И только сейчас Клос заметил, что Бруннер не один. Двое эсэсовцев в касках, надвинутых на глаза, стояли в дверях.

Эдит какое-то время не могла прийти в себя.

– Господин Бруннер, вы что, с ума сошли? – произнесла она наконец.

– Спокойно, Эдит, – вмешался Клос. – Пожалуйста, занимайся своей работой. А ты, Герман, выпроводи этих людей в коридор. Когда понадобятся, позовешь их. Если ты этого не сделаешь, я вынужден буду все высказать при них. Предупреждаю, что это для тебя кончится плохо.

– Согласен, но только на пять минут, – проворчал Бруннер и жестом приказал эсэсовцам выйти. Те вышли, не сказав ни слова. – Ляуш обвиняется в сотрудничестве с большевистской разведкой.

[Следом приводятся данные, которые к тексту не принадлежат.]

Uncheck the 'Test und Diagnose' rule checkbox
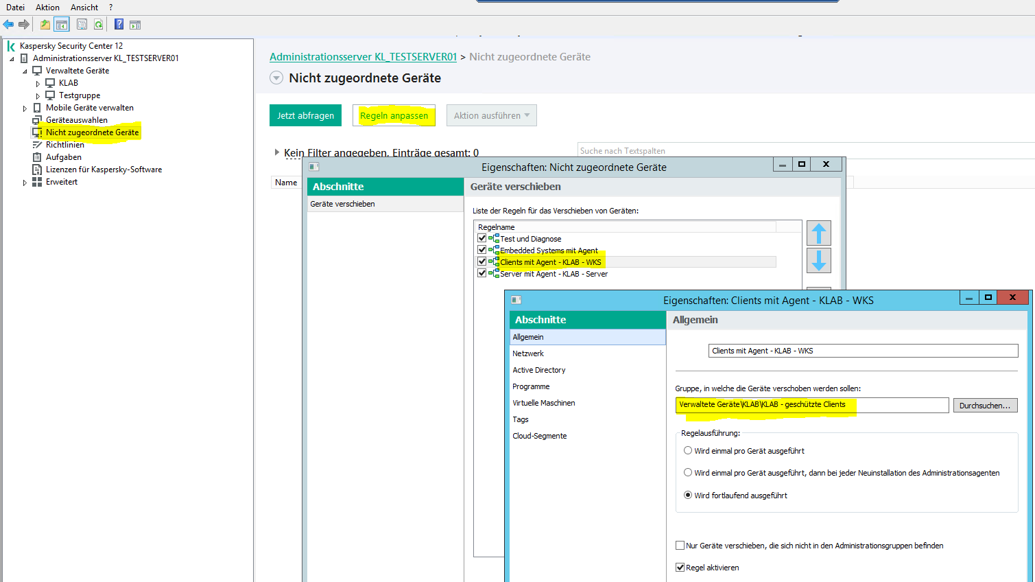point(482,238)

– Это клевета! – сорвалась с места Эдит, но Клос успокаивающим жестом вернул ее на место.

– Все понятно, Бруннер: арестуешь фрейлейн Ляуш, а когда будете переходить через железнодорожную насыпь, она будет убита «при попытке к бегству». Васяка, твоего «партизана», конечно, тоже уничтожат, если уже не уничтожили, но он оставит документ, обвиняющий Эдит… Однако ты глубоко ошибаешься, если думаешь, что после смерти Эдит Ляуш никого не останется, кто узнал бы того бандита, который четыре года назад в этом городе в целях грабежа убил женщину и двухлетнюю дочь высокопоставленного функционера рейха. Мы оба знаем, Бруннер, что убийца тот человек, который все эти годы после того грабежа и убийства курит такие дорогие сигары, которые даже старшему офицеру не по карману.

– Это он! – истерично воскликнула Эдит. – Теперь я точно знаю: это он убил жену и дочь гауляйтера!

– Прошу тебя, Эдит, успокойся, – уговаривал ее Клос. Когда он снова повернулся к Бруннеру, у того в руках поблескивал пистолет. Но Клос, как бы не замечая пистолета, направленного на него, поудобнее уселся на стуле и пристально посмотрел на Бруннера.

– Спрячь свою игрушку, – произнес он спокойно. – Не думаю, Бруннер, что ты совсем лишился рассудка и полагаешь, что я такой идиот, что не приготовился к серьезному разговору с тобой. Кроме Эдит Ляуш был еще один свидетель, о котором ты не знаешь, это дворник того самого дома…

Только это могло отрезвить Бруннера. Клос понимал, что Бруннер в настоящий момент не сможет проверить это. Главное сейчас, чтобы он спрятал оружие.

– Его сообщение, – тянул далее Клос, – а также показания Эдит Ляуш находятся в пакете, который в случае моей внезапной смерти будет вручен некому лицу в Берлине. И ты, Бруннер, прекрасно знаешь, о ком я говорю. Этот человек давно Ищет убийцу своей жены и ребенка, а также украденные у него в доме золото и бриллианты. Думаю, Бруннер, ты не такой дурак, чтобы не понять этого. Так что спрячь свою игрушку, которую держишь в руке, и благодари бога, что еще можешь дожить до седин, ибо смерть моя, как и смерть Эдит Ляуш, может дорого тебе обойтись, ты поплатишься за это своей жизнью.

Бруннер без особого удовольствия спрятал пистолет. И теперь перед Клосом стоял осунувшийся человек, с умоляющим взглядом. Мундир свисал с его плеч. Казалось, что Бруннер постарел на несколько лет. Руки его дрожали. Он даже не пытался скрыть своего волнения и боязни.

– Ганс, – пробормотал он, – мы всегда были друзьями, ты не сделаешь этого…

– Не сделаю, – ответил Клос, – если ты сейчас же уберешься отсюда вместе со своими эсэсовцами, уничтожишь фальшивое признание своего «партизана» Васяка и забудешь раз и навсегда об Эдит Ляуш.

– А гарантия? Какая гарантия для меня?.. – начал Бруннер.

– Никаких гарантий, – холодно закончил Клос. – Уходи, не хочу тебя видеть. Но сначала попроси извинения у фрейлейн Ляуш за нанесенное ей оскорбление, ведь ты обвинил ее в сотрудничестве с вражеской разведкой.